> _YOUR GOAL_
Print the records exactly. Every mark must remain.

> _TASK INPUTS_
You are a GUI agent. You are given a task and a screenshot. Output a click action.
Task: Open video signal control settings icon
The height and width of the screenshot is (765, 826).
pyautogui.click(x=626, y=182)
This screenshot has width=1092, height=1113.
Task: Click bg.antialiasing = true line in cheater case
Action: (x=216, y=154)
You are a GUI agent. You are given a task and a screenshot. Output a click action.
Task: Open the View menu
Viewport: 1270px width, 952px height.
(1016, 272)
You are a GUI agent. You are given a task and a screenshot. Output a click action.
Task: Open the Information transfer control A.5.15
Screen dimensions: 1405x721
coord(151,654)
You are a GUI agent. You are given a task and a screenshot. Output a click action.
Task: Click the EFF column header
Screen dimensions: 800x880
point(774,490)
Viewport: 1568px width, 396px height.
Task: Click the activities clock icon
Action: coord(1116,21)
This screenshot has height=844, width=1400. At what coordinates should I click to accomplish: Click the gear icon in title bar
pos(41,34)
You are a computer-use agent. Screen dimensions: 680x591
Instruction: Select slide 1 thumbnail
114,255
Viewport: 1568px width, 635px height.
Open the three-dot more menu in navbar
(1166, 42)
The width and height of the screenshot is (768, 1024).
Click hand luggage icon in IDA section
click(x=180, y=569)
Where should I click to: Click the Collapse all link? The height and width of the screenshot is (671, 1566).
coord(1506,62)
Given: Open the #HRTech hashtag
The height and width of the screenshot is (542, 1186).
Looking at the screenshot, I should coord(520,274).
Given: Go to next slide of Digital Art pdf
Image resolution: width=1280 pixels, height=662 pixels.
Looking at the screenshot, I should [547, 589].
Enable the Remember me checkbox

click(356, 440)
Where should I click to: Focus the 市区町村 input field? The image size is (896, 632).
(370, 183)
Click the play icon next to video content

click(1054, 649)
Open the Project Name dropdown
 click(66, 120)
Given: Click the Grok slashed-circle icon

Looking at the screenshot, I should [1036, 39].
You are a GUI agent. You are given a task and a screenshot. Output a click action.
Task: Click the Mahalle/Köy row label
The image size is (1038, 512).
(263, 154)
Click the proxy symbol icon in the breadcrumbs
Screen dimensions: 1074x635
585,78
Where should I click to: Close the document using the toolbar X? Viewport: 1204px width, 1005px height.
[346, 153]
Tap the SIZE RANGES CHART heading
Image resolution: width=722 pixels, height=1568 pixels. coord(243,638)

> _ANSWER BOX_
You are a GUI agent. You are given a task and a screenshot. Output a click action.
Task: Open video signal control settings icon
The height and width of the screenshot is (765, 826).
pyautogui.click(x=626, y=182)
This screenshot has width=1092, height=1113.
Task: Click bg.antialiasing = true line in cheater case
Action: (x=216, y=154)
You are a GUI agent. You are given a task and a screenshot. Output a click action.
Task: Open the View menu
Viewport: 1270px width, 952px height.
(1016, 272)
You are a GUI agent. You are given a task and a screenshot. Output a click action.
Task: Open the Information transfer control A.5.15
Screen dimensions: 1405x721
coord(151,654)
You are a GUI agent. You are given a task and a screenshot. Output a click action.
Task: Click the EFF column header
Screen dimensions: 800x880
point(774,490)
Viewport: 1568px width, 396px height.
Task: Click the activities clock icon
Action: coord(1116,21)
This screenshot has height=844, width=1400. At what coordinates should I click to accomplish: Click the gear icon in title bar
pos(41,34)
You are a computer-use agent. Screen dimensions: 680x591
Instruction: Select slide 1 thumbnail
114,255
Viewport: 1568px width, 635px height.
Open the three-dot more menu in navbar
(1166, 42)
The width and height of the screenshot is (768, 1024).
Click hand luggage icon in IDA section
click(x=180, y=569)
Where should I click to: Click the Collapse all link? The height and width of the screenshot is (671, 1566).
coord(1506,62)
Given: Open the #HRTech hashtag
The height and width of the screenshot is (542, 1186).
Looking at the screenshot, I should coord(520,274).
Given: Go to next slide of Digital Art pdf
Image resolution: width=1280 pixels, height=662 pixels.
Looking at the screenshot, I should [547, 589].
Enable the Remember me checkbox

click(356, 440)
Where should I click to: Focus the 市区町村 input field? The image size is (896, 632).
(370, 183)
Click the play icon next to video content

click(1054, 649)
Open the Project Name dropdown
 click(66, 120)
Given: Click the Grok slashed-circle icon

Looking at the screenshot, I should [1036, 39].
You are a GUI agent. You are given a task and a screenshot. Output a click action.
Task: Click the Mahalle/Köy row label
The image size is (1038, 512).
(263, 154)
Click the proxy symbol icon in the breadcrumbs
Screen dimensions: 1074x635
585,78
Where should I click to: Close the document using the toolbar X? Viewport: 1204px width, 1005px height.
[346, 153]
Tap the SIZE RANGES CHART heading
Image resolution: width=722 pixels, height=1568 pixels. coord(243,638)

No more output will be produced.